At his own expense, Goddard began to make systematic studies about propulsion provided by various types of gunpowder. His classic document was a study he wrote in 1916 requesting funds from the Smithsonian Institution so that he could continue his research. This was later published along with his subsequent research in a famous January 1920 report to the Smithsonian Institution entitled “A Method of Reaching Extreme Altitudes.” In this treatise, Goddard detailed his search for methods of raising weather recording instruments higher than sounding balloons. In this search, he developed the mathematical theories of rocket propulsion.
Towards the end of his 1920 report, Goddard outlined the possibility of a rocket reaching the moon and exploding a load of flash powder there to mark its arrival. The press picked up the story and severely criticized Goddard. For example, in its January 13, 1920 issue, The New York Times tore into Goddard, arguing that he, “… does not know the relation of action to reaction, and of the need to have something better than a vacuum against which to react…. Of course he only seems to lack the knowledge ladled out daily in high schools.” The widespread public ridicule culminated in his being nicknamed “The Moon Man.”
By 1926, Goddard had constructed and successfully launched the first rocket using liquid fuel. Indeed, the flight of Goddard’s rocket on March 16, 1926, at Auburn, Massachusetts was as significant to history as that of the Wright brothers at Kitty Hawk.
Goddard’s greatest engineering contributions were made during his work in the 1920s and 1930s. He received a total of $10,000 from the Smithsonian by 1927, and through the personal efforts of famed American aviator Charles A. Lindbergh, he subsequently received financial support from the Daniel and Florence Guggenheim Foundation, which financed his research in New Mexico. Goddard spent a dozen years near Roswell, New Mexico with the support of the Guggenheim Foundation, further developing and testing his rocket designs.
While Goddard’s rocket work made little impression on American government officials of the 1920s and 1930s, German rocket scientists paid close attention: Goddard’s research largely anticipated in technical detail the later German V-2 missiles, including gyroscopic control, steering by means of vanes in the jet stream of the rocket motor, gimbal-steering, power-driven fuel pumps and other devices. Indeed, Goddard inspected several captured V-2’s in 1945, confirming that the Germans had used his designs. Goddard died later that same year from throat cancer.
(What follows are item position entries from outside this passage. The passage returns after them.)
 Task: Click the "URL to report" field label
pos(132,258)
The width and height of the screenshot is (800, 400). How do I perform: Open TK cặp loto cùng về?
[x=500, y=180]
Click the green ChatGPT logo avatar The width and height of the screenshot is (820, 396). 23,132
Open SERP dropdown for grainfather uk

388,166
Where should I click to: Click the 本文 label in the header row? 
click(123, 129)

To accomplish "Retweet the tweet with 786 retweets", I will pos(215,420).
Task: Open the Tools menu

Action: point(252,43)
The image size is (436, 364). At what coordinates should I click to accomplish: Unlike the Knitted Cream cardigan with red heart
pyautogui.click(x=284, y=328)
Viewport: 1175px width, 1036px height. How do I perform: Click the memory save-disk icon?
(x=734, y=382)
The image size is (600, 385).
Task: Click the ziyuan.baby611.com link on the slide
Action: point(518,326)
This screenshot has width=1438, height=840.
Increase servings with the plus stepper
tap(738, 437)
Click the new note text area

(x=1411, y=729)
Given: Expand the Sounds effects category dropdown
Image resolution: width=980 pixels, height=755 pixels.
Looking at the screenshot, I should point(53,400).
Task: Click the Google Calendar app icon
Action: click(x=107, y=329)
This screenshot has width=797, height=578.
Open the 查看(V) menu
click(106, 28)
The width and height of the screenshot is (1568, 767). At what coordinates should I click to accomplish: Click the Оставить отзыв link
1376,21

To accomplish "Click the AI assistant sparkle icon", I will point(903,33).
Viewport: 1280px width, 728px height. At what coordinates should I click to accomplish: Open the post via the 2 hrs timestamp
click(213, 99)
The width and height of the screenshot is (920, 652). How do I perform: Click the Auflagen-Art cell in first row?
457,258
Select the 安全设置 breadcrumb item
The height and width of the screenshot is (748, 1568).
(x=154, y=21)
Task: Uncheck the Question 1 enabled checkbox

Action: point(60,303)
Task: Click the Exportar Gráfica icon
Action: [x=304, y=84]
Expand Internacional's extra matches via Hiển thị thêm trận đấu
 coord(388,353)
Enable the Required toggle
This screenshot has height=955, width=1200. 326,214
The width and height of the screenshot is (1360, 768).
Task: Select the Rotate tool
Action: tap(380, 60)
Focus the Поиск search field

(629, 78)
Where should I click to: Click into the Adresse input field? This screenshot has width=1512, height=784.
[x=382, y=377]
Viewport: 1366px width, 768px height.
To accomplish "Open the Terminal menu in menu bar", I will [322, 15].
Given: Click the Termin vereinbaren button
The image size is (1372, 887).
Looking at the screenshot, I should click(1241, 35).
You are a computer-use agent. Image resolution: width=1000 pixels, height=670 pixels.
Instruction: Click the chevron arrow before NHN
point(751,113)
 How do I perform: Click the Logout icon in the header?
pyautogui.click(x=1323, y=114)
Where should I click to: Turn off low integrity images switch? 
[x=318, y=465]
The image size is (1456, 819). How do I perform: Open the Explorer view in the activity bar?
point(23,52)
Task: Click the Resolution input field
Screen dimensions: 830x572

Robert Goddard’s contributions to missilery and spaceflight would make a lengthy list. Here are some of Dr. Goddard’s firsts:
Explored the practicality of using rocket propulsion to reach high altitudes and even the moon (1912)
Proved that a rocket will work in a vacuum, that it needs no air to push against
Developed and demonstrated the basic idea of the “bazooka” two days before the Armistice in 1918 at the Aberdeen Proving Ground in Maryland.
Developed and launched a liquid fuel rocket (March 16, 1926, Auburn, Mass.)
Launched a scientific payload in a rocket flight (1929, Auburn, Mass.)
Used vanes in rocket motor blast for guidance (1932, New Mexico)
Developed a gyro control apparatus for rocket flight (1932, New Mexico)
Received U.S. patent in idea of multi-stage rocket (1914)
Developed pumps suitable for rocket fuels
Launched a rocket with a motor pivoted on gimbals under the influence of a gyro
NASA’s Goddard Space Flight Center in Greenbelt, Maryland, the Goddard Crater (located on the Moon’s eastern limb) and The Goddard Flight are all named in honor of this hero of space history.